- Objective -
Print these rows verbatim.
begin Available records
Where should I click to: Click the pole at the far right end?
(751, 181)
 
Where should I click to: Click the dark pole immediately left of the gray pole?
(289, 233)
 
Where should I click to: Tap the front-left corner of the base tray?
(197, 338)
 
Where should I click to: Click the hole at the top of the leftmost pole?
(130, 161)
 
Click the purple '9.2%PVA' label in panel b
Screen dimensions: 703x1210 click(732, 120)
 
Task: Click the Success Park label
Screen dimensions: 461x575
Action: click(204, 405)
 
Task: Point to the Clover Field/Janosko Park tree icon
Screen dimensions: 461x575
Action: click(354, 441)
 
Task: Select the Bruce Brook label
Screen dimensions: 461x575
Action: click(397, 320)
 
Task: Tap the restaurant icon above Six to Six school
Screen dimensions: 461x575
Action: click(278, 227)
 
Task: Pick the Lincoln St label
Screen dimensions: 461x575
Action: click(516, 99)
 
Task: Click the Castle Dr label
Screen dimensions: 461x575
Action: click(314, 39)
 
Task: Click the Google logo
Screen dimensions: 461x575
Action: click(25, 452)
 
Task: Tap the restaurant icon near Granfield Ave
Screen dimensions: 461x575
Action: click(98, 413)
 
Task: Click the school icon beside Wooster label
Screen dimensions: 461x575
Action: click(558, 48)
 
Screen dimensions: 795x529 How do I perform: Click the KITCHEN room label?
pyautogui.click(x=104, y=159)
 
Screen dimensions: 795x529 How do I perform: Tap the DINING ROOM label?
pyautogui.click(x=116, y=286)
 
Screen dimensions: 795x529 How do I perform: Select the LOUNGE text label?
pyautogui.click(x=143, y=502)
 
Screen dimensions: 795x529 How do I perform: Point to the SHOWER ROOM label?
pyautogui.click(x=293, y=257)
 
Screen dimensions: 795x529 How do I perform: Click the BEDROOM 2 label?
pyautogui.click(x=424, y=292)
end Available records
- Final result -
Where should I click to: Click the pole at the far right end?
(751, 181)
 
Where should I click to: Click the dark pole immediately left of the gray pole?
(289, 233)
 
Where should I click to: Tap the front-left corner of the base tray?
(197, 338)
 
Where should I click to: Click the hole at the top of the leftmost pole?
(130, 161)
 
Click the purple '9.2%PVA' label in panel b
Screen dimensions: 703x1210 click(732, 120)
 
Task: Click the Success Park label
Screen dimensions: 461x575
Action: click(204, 405)
 
Task: Point to the Clover Field/Janosko Park tree icon
Screen dimensions: 461x575
Action: click(354, 441)
 
Task: Select the Bruce Brook label
Screen dimensions: 461x575
Action: click(397, 320)
 
Task: Tap the restaurant icon above Six to Six school
Screen dimensions: 461x575
Action: click(278, 227)
 
Task: Pick the Lincoln St label
Screen dimensions: 461x575
Action: click(516, 99)
 
Task: Click the Castle Dr label
Screen dimensions: 461x575
Action: click(314, 39)
 
Task: Click the Google logo
Screen dimensions: 461x575
Action: click(25, 452)
 
Task: Tap the restaurant icon near Granfield Ave
Screen dimensions: 461x575
Action: click(98, 413)
 
Task: Click the school icon beside Wooster label
Screen dimensions: 461x575
Action: click(558, 48)
 
Screen dimensions: 795x529 How do I perform: Click the KITCHEN room label?
pyautogui.click(x=104, y=159)
 
Screen dimensions: 795x529 How do I perform: Tap the DINING ROOM label?
pyautogui.click(x=116, y=286)
 
Screen dimensions: 795x529 How do I perform: Select the LOUNGE text label?
pyautogui.click(x=143, y=502)
 
Screen dimensions: 795x529 How do I perform: Point to the SHOWER ROOM label?
pyautogui.click(x=293, y=257)
 
Screen dimensions: 795x529 How do I perform: Click the BEDROOM 2 label?
pyautogui.click(x=424, y=292)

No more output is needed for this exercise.